Target position records
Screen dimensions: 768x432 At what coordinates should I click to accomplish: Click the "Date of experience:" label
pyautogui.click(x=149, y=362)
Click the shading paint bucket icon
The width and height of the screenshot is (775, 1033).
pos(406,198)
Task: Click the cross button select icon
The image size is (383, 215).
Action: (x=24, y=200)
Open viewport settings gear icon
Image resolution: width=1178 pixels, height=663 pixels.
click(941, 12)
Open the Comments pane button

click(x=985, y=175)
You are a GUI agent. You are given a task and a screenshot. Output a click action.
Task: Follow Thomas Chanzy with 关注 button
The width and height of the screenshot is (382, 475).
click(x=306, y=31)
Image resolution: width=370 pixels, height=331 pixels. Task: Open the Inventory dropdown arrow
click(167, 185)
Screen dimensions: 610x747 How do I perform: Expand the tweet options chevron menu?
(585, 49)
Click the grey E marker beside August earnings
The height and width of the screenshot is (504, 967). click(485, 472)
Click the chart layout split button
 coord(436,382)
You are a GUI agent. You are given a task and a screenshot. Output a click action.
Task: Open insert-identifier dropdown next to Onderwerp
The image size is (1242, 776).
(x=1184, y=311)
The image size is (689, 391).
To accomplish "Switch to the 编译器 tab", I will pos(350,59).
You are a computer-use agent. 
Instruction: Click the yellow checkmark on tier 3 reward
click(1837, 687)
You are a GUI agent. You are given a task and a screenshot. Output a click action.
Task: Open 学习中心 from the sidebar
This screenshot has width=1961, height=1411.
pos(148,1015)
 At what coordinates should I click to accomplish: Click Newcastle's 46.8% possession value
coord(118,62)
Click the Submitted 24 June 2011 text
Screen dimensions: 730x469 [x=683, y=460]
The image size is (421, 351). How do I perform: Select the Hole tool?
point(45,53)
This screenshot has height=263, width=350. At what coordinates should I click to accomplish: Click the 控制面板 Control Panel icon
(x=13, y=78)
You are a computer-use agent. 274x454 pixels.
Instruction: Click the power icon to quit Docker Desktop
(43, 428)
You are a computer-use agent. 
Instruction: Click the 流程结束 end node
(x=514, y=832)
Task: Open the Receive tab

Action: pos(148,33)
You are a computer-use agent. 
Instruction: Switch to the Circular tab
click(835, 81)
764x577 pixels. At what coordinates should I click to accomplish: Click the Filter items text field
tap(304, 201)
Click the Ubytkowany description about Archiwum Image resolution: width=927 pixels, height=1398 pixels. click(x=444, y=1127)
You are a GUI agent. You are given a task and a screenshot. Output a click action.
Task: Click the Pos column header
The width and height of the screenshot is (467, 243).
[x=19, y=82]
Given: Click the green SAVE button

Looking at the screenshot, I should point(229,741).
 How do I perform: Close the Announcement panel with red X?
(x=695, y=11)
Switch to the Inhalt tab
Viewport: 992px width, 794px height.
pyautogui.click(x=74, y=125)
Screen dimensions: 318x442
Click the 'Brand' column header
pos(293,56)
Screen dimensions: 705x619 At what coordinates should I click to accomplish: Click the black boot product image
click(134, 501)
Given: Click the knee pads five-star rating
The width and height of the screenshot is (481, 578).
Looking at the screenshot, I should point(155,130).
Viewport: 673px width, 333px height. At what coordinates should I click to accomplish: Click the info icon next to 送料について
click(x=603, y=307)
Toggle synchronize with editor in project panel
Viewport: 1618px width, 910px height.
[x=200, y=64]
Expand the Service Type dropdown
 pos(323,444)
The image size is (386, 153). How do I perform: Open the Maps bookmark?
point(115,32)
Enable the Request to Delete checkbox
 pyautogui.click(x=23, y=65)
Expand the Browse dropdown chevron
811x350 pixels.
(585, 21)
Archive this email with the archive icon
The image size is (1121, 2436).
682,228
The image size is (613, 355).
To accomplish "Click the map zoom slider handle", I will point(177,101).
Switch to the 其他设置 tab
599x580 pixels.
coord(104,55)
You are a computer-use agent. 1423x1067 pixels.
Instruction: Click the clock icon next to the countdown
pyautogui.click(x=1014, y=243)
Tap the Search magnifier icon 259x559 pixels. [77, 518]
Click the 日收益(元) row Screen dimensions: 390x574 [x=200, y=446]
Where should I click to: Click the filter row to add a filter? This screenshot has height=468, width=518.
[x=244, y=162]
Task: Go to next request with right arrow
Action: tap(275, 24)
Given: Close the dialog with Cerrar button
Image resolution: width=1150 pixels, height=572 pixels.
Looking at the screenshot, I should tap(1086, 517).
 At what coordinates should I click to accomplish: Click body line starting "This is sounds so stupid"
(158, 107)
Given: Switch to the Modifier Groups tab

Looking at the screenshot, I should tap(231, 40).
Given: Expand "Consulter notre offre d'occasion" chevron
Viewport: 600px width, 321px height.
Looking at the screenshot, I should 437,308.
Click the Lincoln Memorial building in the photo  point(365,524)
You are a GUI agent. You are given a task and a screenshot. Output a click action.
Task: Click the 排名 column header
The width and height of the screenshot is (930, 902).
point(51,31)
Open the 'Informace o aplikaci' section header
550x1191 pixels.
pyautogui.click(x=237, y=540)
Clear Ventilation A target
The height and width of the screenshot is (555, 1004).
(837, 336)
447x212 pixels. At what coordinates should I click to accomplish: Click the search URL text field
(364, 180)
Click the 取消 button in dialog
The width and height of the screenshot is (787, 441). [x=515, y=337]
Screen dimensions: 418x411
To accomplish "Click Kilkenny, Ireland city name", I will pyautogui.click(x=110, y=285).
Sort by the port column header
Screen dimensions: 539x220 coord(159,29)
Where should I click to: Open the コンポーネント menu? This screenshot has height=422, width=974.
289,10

* [To do] Rewrite the data from its first line through the line containing "click(x=306, y=31)", substituting "fill bucket" for "paint bucket" and leaving everything else as is.

* [Correct result]
Screen dimensions: 768x432 At what coordinates should I click to accomplish: Click the "Date of experience:" label
pyautogui.click(x=149, y=362)
Click the shading fill bucket icon
The width and height of the screenshot is (775, 1033).
pos(406,198)
Task: Click the cross button select icon
The image size is (383, 215).
Action: (x=24, y=200)
Open viewport settings gear icon
Image resolution: width=1178 pixels, height=663 pixels.
click(941, 12)
Open the Comments pane button

click(x=985, y=175)
You are a GUI agent. You are given a task and a screenshot. Output a click action.
Task: Follow Thomas Chanzy with 关注 button
The width and height of the screenshot is (382, 475).
click(x=306, y=31)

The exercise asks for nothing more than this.